## PROBLEM DETAILS
Switch every "screenshot" in the material below to "image" and write it out again with nothing else changed. Leave the pictures out.

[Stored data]
.....
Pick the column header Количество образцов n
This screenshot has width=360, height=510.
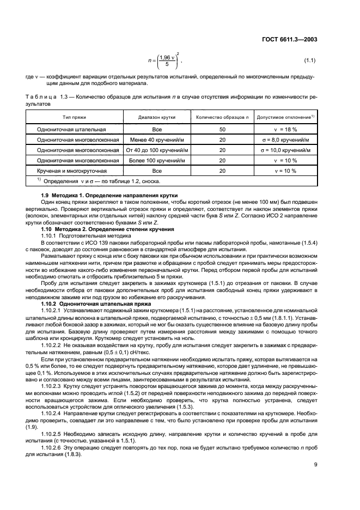pyautogui.click(x=222, y=117)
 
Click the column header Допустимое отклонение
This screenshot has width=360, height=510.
pyautogui.click(x=285, y=117)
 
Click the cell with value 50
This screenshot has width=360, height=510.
pyautogui.click(x=222, y=130)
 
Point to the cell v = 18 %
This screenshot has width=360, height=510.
pyautogui.click(x=285, y=130)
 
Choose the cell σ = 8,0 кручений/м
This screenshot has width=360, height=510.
pyautogui.click(x=285, y=140)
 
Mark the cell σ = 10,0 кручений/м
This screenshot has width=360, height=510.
pyautogui.click(x=285, y=150)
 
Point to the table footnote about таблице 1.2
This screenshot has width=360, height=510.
pyautogui.click(x=98, y=181)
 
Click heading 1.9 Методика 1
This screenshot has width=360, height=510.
pyautogui.click(x=109, y=196)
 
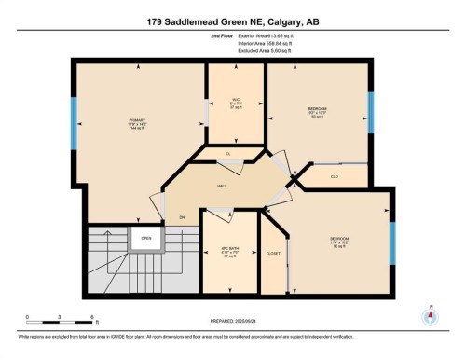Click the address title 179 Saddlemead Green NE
point(232,21)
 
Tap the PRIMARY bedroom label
point(138,120)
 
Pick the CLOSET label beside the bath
point(273,253)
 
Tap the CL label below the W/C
point(228,153)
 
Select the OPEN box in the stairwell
point(146,238)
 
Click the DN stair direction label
point(182,217)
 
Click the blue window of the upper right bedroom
point(371,112)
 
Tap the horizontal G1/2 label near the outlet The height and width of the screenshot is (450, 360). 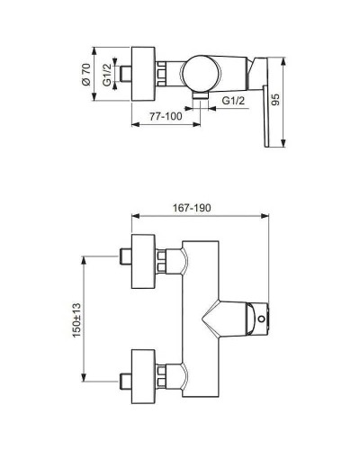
.....
## EXERCISE RESPONSE
Pick the column header Количество образцов n
This image has width=360, height=510.
pyautogui.click(x=222, y=117)
 
Click the column header Допустимое отклонение
This image has width=360, height=510.
pyautogui.click(x=285, y=117)
 
Click the cell with value 50
This image has width=360, height=510.
pyautogui.click(x=222, y=130)
 
Point to the cell v = 18 %
This image has width=360, height=510.
pyautogui.click(x=285, y=130)
 
Choose the cell σ = 8,0 кручений/м
This image has width=360, height=510.
pyautogui.click(x=285, y=140)
 
Mark the cell σ = 10,0 кручений/м
This image has width=360, height=510.
pyautogui.click(x=285, y=150)
 
Point to the table footnote about таблице 1.2
This image has width=360, height=510.
pyautogui.click(x=98, y=181)
 
Click heading 1.9 Методика 1
This image has width=360, height=510.
pyautogui.click(x=109, y=196)
 
Click the address title 179 Saddlemead Green NE
point(232,21)
 
Tap the PRIMARY bedroom label
point(138,120)
 
Pick the CLOSET label beside the bath
point(273,253)
 
Tap the CL label below the W/C
point(228,153)
 
Select the OPEN box in the stairwell
point(146,238)
 
Click the DN stair direction label
point(182,217)
 
Click the blue window of the upper right bedroom
point(371,112)
 
Tap the horizontal G1/2 label near the outlet The height and width of the image is (450, 360). 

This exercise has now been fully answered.